*** Opening Source data ***

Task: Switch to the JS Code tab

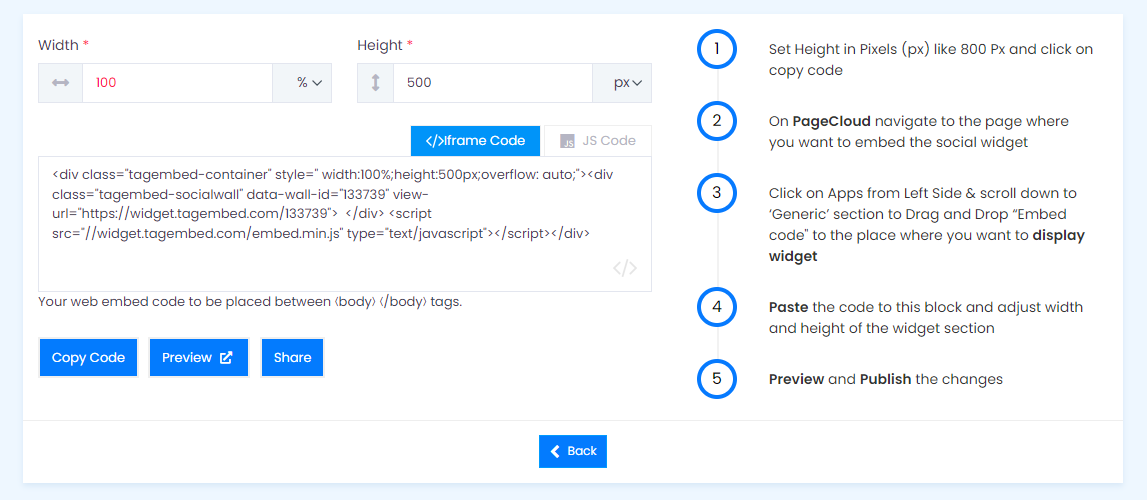Action: coord(598,141)

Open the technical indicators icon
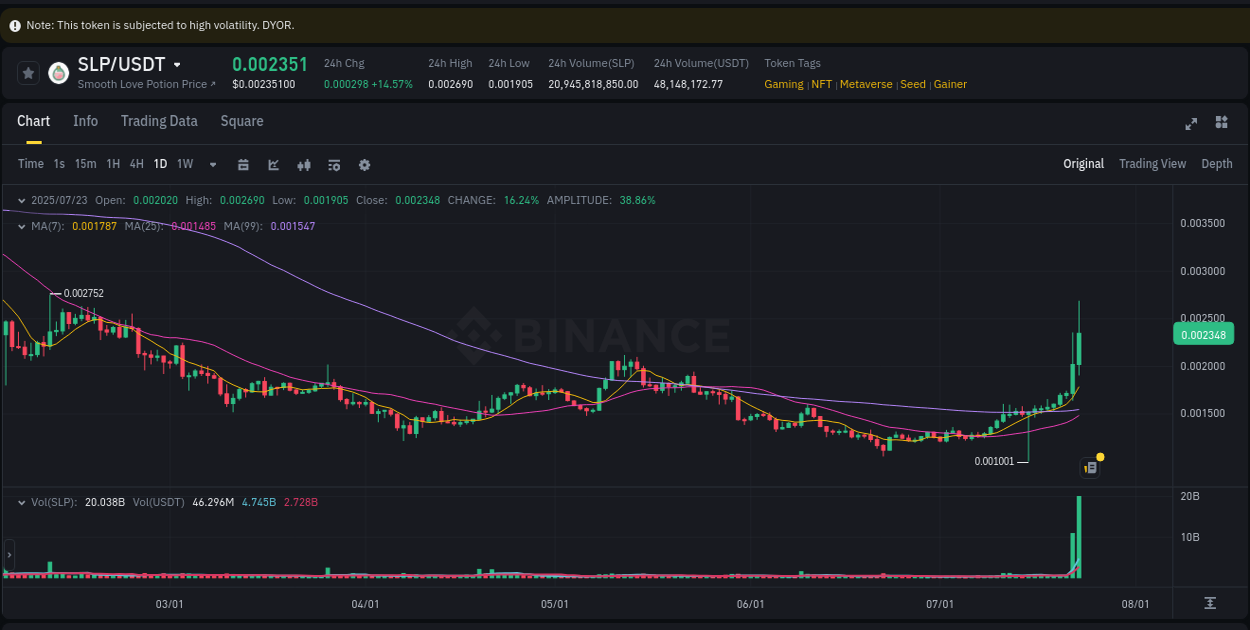(x=334, y=164)
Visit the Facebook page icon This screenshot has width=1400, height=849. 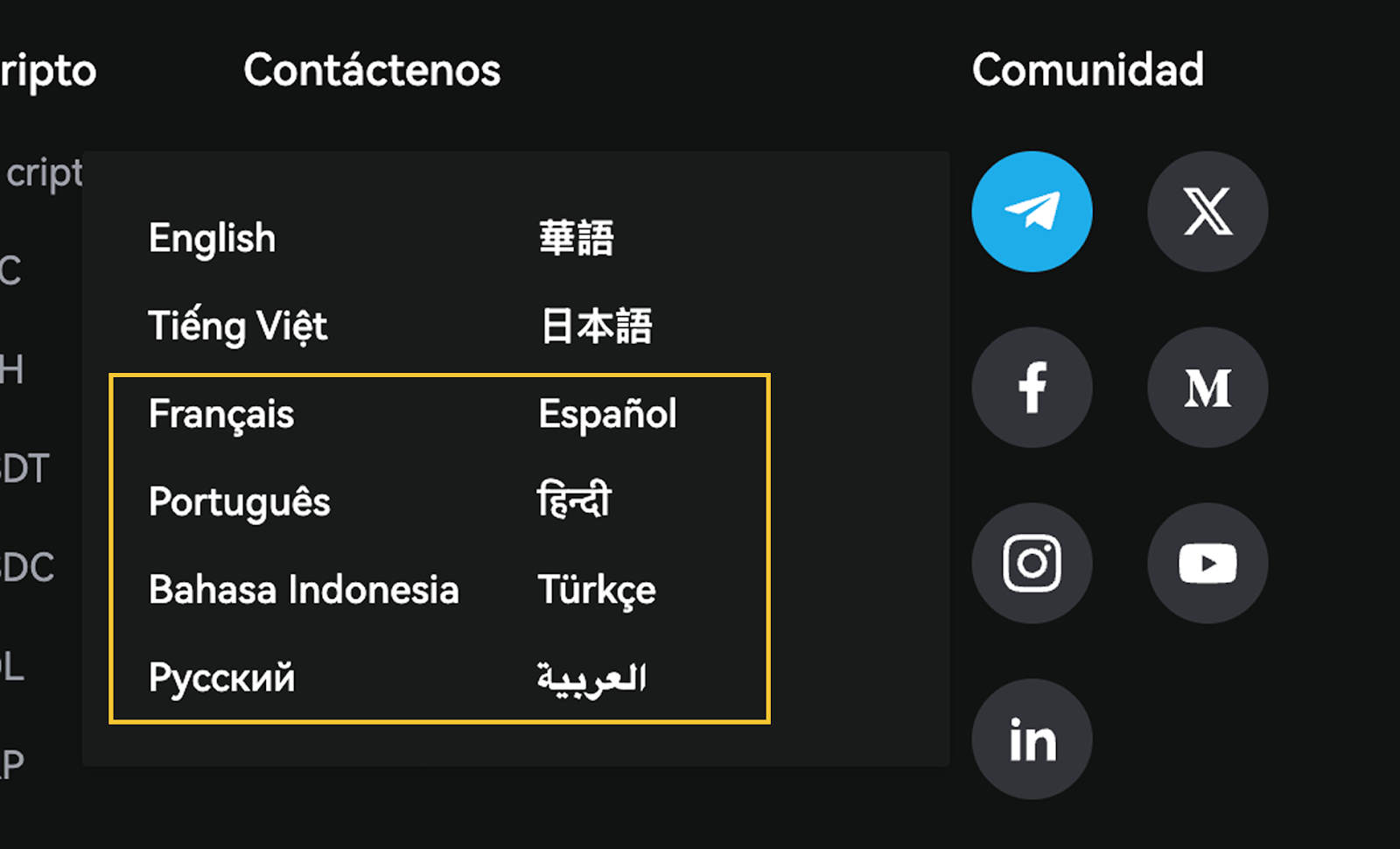tap(1032, 387)
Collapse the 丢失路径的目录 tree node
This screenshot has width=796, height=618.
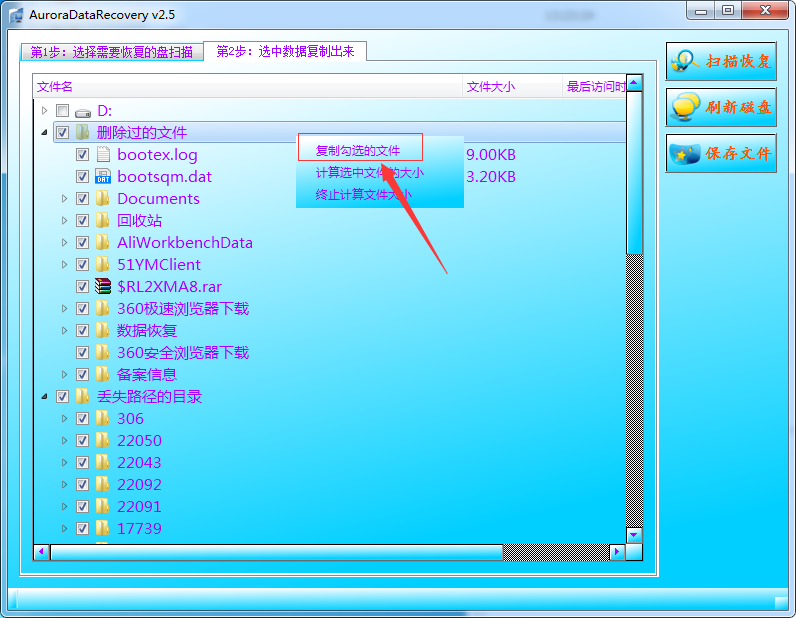(44, 397)
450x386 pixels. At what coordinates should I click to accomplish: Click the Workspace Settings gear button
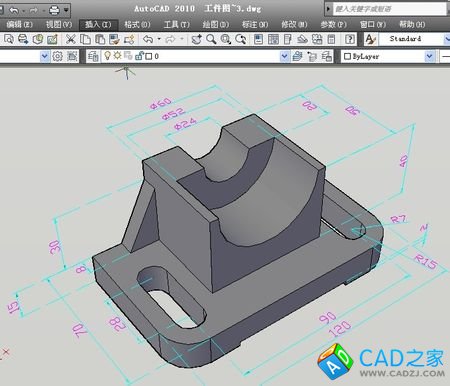[57, 56]
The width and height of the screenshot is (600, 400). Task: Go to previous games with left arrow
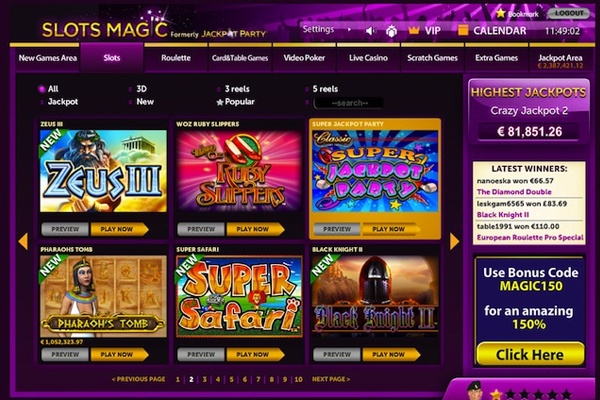click(23, 241)
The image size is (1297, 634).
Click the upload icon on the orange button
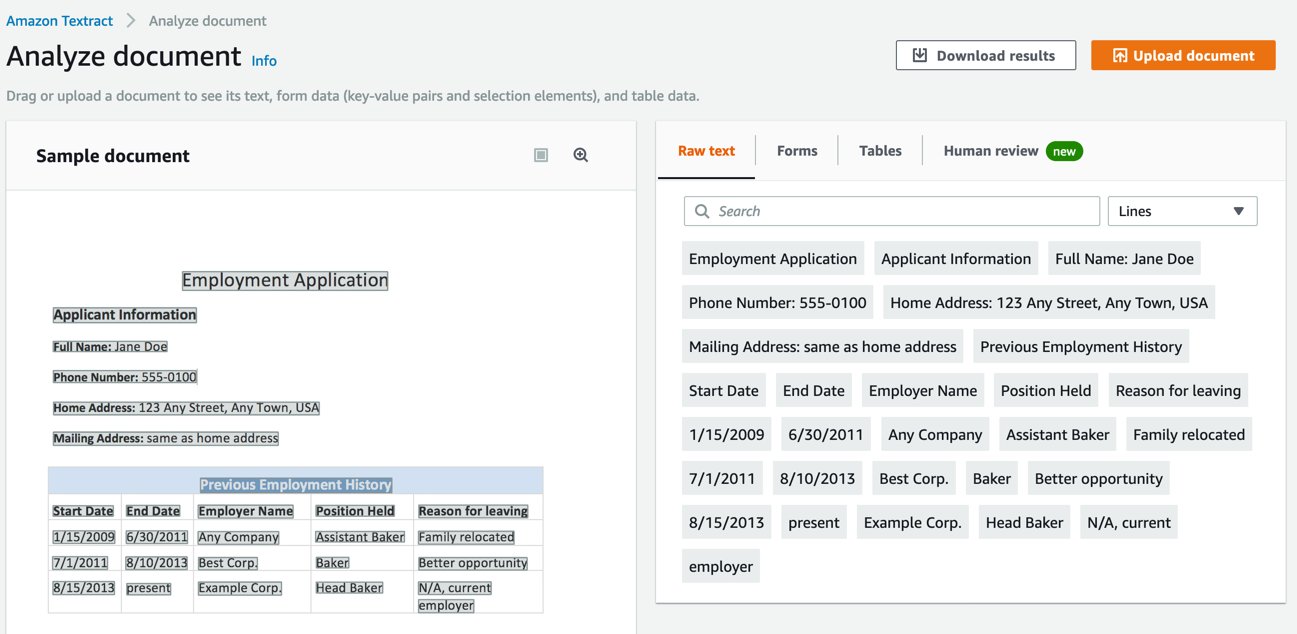point(1119,55)
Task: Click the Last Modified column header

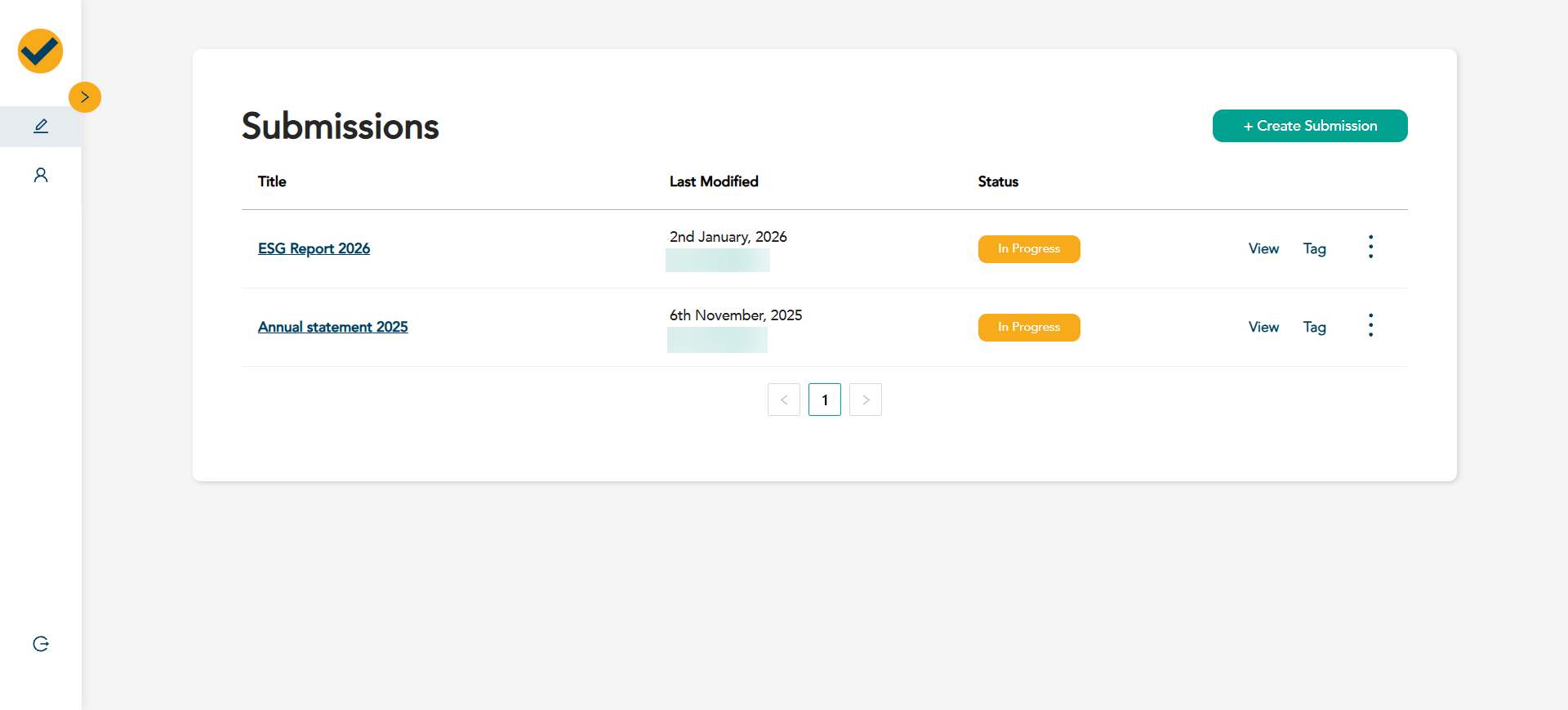Action: coord(714,181)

*** Closing Source data ***

Work item>
From the line containing "Click the upload icon on the orange button" through the last line of the data above, write out every line word for word, and nothing else. Do not include the pictures.

Written response>
Click the upload icon on the orange button
point(1119,55)
Task: Click the Last Modified column header

Action: coord(714,181)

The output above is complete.